## Task goal:
Among the entries below, one line contains "Task: Open the 视频工具 播放 tab" and another contains "Task: Open the 小工具(T) menu". Transcribe those two lines and every line between them, exactly.

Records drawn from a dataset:
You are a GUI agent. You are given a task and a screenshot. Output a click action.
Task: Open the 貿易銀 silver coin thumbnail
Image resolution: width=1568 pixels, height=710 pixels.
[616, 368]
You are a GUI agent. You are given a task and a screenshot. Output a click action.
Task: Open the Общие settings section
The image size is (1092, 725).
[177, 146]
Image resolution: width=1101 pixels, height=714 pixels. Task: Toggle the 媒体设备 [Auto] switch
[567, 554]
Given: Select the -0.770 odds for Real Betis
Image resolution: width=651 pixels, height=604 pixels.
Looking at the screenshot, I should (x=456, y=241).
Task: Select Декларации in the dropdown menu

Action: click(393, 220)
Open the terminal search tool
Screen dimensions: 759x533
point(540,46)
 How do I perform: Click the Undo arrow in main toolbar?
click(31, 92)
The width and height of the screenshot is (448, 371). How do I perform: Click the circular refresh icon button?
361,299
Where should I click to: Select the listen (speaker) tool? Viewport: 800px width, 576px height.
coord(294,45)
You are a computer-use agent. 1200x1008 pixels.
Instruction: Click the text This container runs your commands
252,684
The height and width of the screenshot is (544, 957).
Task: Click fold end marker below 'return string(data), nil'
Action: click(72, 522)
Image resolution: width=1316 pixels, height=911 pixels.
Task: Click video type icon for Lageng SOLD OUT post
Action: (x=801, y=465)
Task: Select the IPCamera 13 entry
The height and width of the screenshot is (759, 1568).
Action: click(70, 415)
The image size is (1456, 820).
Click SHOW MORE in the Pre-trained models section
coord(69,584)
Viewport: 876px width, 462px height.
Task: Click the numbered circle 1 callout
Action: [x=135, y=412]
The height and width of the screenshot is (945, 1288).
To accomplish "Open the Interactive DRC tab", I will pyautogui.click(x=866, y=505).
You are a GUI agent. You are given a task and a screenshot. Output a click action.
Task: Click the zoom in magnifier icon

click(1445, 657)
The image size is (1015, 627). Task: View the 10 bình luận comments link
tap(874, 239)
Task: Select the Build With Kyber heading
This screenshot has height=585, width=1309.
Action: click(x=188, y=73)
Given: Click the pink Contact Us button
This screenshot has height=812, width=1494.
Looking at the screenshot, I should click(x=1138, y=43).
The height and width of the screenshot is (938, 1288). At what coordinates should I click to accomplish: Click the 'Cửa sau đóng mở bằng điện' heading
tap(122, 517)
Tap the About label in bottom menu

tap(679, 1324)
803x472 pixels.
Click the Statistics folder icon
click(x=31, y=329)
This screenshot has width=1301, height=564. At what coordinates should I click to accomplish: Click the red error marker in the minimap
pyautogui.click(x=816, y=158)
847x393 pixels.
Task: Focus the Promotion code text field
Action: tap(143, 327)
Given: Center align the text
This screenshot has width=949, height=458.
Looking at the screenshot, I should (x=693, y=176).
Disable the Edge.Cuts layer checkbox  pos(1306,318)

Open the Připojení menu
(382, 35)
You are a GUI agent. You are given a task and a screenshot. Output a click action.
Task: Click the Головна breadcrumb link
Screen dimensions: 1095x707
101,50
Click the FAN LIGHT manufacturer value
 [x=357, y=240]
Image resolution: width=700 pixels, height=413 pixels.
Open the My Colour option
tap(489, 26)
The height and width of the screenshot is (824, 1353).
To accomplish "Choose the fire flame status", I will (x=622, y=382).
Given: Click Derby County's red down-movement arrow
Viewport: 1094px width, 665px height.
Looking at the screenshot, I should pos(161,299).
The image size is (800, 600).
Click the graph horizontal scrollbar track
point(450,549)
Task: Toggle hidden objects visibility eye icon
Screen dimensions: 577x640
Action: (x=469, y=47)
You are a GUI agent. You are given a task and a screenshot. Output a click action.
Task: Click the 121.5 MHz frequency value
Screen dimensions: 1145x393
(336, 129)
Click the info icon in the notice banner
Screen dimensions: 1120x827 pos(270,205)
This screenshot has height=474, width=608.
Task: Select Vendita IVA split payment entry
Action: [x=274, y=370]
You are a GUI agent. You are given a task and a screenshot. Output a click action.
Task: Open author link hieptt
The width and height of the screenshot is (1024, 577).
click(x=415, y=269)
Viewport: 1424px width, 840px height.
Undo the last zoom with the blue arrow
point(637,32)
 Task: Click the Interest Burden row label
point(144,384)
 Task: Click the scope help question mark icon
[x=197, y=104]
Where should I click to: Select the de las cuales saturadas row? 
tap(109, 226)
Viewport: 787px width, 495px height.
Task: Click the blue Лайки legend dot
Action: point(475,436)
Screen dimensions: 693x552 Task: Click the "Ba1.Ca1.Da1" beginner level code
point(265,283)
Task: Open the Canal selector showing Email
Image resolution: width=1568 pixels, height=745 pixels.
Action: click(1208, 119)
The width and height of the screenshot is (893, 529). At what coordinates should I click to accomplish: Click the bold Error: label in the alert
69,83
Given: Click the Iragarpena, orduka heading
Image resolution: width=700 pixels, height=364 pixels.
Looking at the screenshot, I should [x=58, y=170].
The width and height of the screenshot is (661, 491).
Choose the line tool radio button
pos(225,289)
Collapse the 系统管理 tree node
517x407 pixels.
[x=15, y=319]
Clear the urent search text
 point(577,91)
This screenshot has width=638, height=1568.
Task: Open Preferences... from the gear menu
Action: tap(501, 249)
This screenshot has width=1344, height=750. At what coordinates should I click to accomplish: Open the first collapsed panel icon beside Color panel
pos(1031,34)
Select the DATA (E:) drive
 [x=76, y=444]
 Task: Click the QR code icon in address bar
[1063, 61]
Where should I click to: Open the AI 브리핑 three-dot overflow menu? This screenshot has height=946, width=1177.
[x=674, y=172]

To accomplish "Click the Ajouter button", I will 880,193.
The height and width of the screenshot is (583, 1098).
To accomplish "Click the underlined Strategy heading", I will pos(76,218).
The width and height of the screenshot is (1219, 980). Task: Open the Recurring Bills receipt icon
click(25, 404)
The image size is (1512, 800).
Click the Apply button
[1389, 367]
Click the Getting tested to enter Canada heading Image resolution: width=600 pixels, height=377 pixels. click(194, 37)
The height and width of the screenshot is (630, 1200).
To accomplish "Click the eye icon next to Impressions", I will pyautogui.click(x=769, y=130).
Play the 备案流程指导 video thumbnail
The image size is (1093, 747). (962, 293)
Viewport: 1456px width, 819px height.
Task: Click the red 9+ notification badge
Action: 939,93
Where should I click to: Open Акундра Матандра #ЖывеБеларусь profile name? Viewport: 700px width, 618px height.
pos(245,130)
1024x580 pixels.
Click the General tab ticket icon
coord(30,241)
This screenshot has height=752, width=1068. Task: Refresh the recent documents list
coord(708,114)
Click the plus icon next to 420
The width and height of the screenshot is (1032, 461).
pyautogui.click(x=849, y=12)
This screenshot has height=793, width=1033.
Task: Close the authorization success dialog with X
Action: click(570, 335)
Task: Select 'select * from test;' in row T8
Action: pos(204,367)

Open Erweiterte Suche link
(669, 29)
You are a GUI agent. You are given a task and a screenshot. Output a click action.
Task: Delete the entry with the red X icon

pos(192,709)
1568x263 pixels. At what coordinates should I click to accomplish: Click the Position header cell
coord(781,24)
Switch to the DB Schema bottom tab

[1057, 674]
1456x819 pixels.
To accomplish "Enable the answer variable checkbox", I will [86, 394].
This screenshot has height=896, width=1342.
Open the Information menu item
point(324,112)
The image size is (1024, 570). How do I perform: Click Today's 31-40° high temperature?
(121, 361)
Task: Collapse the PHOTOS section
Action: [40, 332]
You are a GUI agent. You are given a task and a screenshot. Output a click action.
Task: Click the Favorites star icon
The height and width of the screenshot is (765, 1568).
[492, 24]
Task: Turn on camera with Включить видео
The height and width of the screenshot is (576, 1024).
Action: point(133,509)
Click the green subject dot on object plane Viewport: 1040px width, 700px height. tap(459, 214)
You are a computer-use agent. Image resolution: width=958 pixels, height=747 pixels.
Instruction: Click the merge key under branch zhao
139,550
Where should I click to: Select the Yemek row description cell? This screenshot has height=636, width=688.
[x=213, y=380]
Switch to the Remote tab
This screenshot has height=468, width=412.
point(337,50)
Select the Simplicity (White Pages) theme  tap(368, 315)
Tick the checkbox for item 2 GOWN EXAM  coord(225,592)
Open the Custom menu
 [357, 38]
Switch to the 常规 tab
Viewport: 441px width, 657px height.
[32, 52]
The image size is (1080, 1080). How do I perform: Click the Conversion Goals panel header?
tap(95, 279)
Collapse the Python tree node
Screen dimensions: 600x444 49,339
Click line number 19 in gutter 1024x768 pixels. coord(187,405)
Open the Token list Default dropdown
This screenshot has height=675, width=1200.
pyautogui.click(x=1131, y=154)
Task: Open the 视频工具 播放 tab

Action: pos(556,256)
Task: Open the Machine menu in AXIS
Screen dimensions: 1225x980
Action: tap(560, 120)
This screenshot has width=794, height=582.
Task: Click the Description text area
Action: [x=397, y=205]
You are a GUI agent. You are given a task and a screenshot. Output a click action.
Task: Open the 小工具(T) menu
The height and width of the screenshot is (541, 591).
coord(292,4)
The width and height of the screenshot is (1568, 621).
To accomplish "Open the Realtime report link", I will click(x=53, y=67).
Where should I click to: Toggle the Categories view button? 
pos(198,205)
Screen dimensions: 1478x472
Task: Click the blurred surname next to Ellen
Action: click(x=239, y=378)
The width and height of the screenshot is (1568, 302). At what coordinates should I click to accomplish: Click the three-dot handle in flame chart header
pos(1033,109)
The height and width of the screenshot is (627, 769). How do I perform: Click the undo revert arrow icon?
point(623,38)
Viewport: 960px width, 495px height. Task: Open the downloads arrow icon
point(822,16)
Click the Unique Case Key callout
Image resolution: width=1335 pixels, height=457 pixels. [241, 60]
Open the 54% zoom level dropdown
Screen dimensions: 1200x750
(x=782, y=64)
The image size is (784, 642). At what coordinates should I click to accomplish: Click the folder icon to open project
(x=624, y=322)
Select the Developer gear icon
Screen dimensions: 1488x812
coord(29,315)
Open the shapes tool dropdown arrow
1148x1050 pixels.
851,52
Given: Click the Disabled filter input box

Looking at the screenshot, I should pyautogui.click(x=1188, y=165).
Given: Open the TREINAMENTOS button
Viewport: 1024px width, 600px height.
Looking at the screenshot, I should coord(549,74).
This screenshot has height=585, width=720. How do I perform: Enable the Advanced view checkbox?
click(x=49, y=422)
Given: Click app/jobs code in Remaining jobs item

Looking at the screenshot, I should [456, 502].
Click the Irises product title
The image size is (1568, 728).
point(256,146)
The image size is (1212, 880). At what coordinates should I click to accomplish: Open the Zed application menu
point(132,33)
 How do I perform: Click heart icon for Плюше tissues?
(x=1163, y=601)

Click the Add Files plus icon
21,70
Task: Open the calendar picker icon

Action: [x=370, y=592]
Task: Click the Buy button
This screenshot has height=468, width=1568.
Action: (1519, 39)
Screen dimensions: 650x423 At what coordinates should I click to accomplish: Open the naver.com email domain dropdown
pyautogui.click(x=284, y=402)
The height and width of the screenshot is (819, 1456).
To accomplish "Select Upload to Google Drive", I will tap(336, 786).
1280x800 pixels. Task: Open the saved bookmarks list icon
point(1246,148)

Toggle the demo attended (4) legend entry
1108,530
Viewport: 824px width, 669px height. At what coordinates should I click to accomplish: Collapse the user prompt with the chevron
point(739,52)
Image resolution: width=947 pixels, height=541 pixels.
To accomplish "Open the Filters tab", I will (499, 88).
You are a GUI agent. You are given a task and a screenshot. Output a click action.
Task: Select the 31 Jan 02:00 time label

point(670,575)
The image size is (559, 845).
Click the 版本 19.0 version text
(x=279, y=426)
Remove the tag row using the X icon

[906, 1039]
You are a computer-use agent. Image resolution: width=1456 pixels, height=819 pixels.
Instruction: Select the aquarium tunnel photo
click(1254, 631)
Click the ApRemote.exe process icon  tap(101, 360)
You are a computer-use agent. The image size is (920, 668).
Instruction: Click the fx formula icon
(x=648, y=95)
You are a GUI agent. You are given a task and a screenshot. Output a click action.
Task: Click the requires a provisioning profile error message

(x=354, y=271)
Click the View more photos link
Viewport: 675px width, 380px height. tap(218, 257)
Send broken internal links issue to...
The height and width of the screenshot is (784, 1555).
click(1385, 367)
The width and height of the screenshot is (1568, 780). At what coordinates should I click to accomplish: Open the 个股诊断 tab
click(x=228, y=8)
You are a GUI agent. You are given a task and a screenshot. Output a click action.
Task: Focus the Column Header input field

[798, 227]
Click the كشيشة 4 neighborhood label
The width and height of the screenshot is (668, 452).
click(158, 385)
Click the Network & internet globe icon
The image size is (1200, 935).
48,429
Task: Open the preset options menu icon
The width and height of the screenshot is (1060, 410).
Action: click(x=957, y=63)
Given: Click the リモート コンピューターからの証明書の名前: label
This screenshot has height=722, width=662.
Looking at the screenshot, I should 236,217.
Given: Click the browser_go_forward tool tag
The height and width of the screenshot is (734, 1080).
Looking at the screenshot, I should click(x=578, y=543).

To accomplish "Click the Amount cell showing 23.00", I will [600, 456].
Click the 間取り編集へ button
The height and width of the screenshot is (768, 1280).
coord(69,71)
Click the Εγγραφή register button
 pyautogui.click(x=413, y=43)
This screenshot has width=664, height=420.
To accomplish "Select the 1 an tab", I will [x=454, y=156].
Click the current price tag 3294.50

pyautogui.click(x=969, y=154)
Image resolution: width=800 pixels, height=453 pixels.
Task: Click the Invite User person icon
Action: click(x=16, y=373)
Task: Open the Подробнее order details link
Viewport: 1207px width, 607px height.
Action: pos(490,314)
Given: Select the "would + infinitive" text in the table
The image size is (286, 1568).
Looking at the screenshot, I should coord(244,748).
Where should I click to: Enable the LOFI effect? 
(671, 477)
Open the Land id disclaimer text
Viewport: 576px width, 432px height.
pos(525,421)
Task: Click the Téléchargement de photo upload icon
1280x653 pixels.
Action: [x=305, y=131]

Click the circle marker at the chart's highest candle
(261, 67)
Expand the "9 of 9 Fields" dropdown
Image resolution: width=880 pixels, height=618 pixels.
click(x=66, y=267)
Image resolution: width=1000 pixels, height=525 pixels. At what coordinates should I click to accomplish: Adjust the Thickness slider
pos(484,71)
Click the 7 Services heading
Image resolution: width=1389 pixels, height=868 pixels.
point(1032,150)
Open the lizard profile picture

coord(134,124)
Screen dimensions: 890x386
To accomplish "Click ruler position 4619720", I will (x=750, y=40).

## Solution for this exercise:
Task: Open the 视频工具 播放 tab

Action: pos(556,256)
Task: Open the Machine menu in AXIS
Screen dimensions: 1225x980
Action: tap(560, 120)
This screenshot has width=794, height=582.
Task: Click the Description text area
Action: [x=397, y=205]
You are a GUI agent. You are given a task and a screenshot. Output a click action.
Task: Open the 小工具(T) menu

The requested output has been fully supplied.